# Rehabbed bird flew the coop and now returned



## wjpike1 (Nov 25, 2013)

I agreed to keep a pigeon that a friend found that had an injured wing due to being hit by a car. At that time it could not fly. She had been keeping it in a dog crate and I, on the other hand, had a nice large, empty homemade chicken coop where it could safely walk around and heal for awhile. We kept it for about a month and a half and it would flutter around in there but we didn't think it would ever fully recover and were prepared to keep it. The other day, during a light rain storm my daughter went in to secure a tarp we had over half the coop and the pigeon flew out and up on top of our roof.

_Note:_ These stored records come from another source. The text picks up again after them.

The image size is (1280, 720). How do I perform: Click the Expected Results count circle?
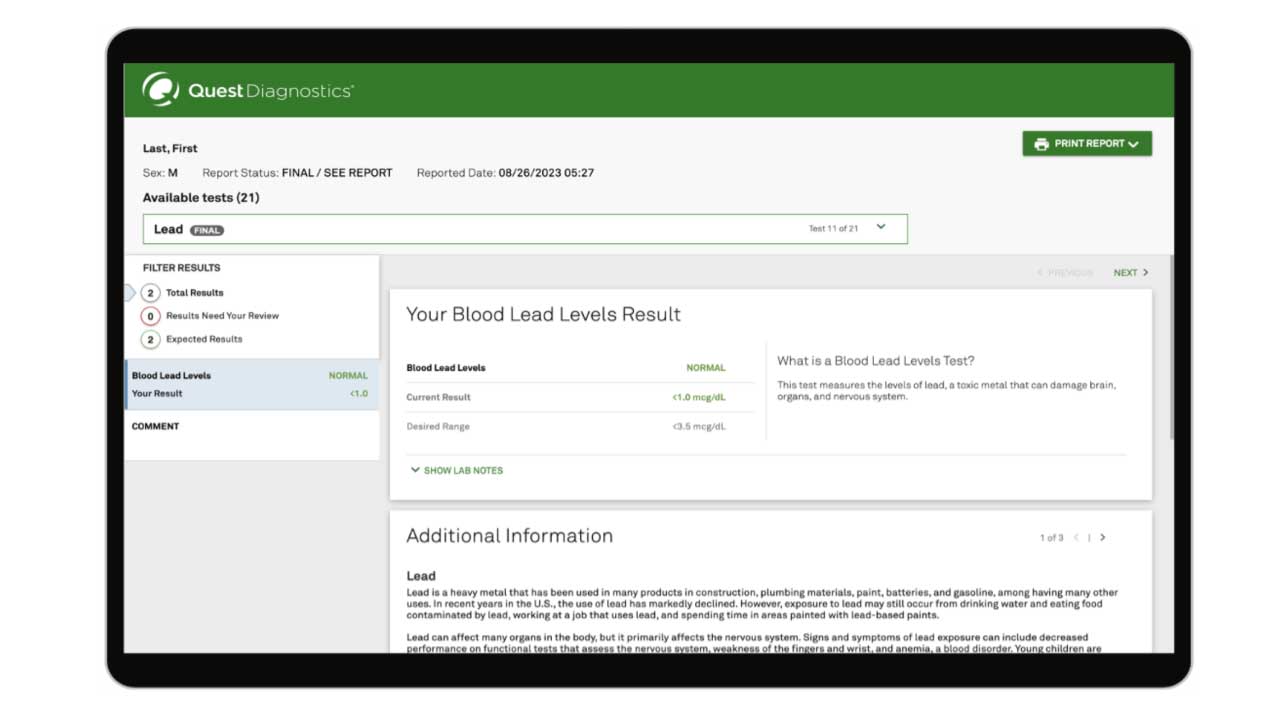[x=150, y=340]
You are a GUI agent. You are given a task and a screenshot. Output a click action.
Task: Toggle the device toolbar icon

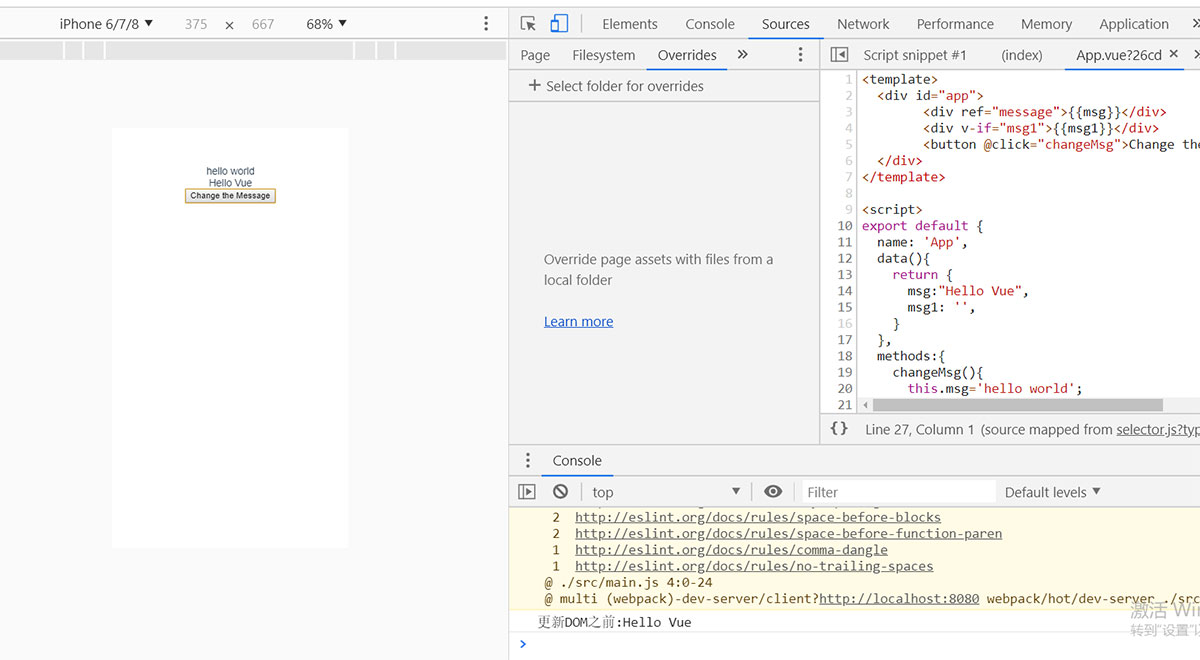(x=559, y=24)
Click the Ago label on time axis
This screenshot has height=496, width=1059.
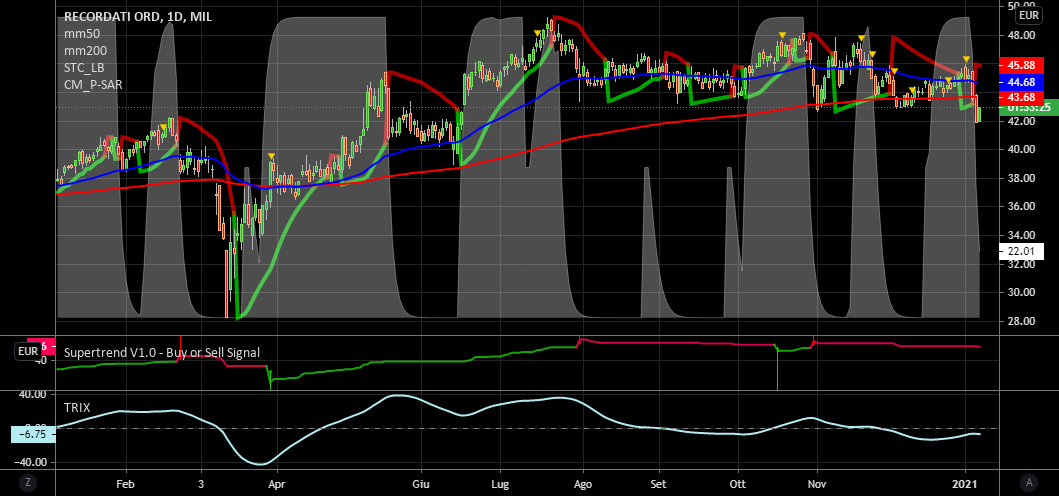[581, 481]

From there it flew to a roof two houses over. We were surprised but thought, "Well, I guess she's healed!" I was worried about her in the rain, but there was really nothing I could do. Now about 3 days later, I was by my kitchen window and who should fly up and land near the window looking in at me but the pigeon! She was really trying to get my attention so I went out and talked to her and she didn't fly away. I got a food dish out and gave her some seed and water. She sat and ate for quite a long time. The poor thing was starving. Then she proceeded to fly up to the top of a shelving unit we out on our porch and fell asleep. She is still up there now several hours later. We did leave the coop door open to see if she wanted to go back in, but she didn't try to. I put her food and water dishes up there with her. My thinking is that I would rather she would be able to fly free and know she could come back for food and water when she needs it than be cooped up the a cage, but am wondering if this is the best thing to do, and if so, should I provide any better shelter? What kind? Thanks for any advice you can give.


----------



## tbmama (Jul 3, 2013)

This is what I did with my rehab, it's called a soft release where you open the door to the enclosure and wait for the bird to decide if it's ready to leave or not. They may come back at first until they find their feet. This is what I would do, she is obviously not finding enough food yet and came back because she was hungry, but over 1-2 weeks you may find she only comes back every few days as her foraging skills improve and eventually she may stop coming back altogether. just so as not to disrupt her schedule, I would suggest you put the food and water in or near the chicken coop for her and leave the door open if she wants to sleep there. if she goes in there at night, then close the door to keep cats out, but open the door and walk away again in the morning so she can fly off.


----------



## wjpike1 (Nov 25, 2013)

Well, she does not want to go into the coop but has set up shop on top of an old bookshelf that is out on our covered back porch. I put some tree branches up there for her to stand on and put a food and water dish up there and she has not left at all. Every time we go out she talks to us and seems happy to stay. Now I am worried about the cold temps at night. In the coop she would go into one of the old chickens nesting boxes, but up on the top of the bookshelf there isn't much room for that.Will she stay warm enough if it freezes at night?


----------



## tbmama (Jul 3, 2013)

is it possible to attach one of the nesting boxes to the shelving? perhaps you could nail it to the side if it's all wood and put some nesting materials in so she stays warm. or you could find a cardboard box that may fit there somewhere. if she has all her feathers then she should have fairly good insulation against the cold, but then I live in an area with very mild winters so it hasn't been an issue for me.


----------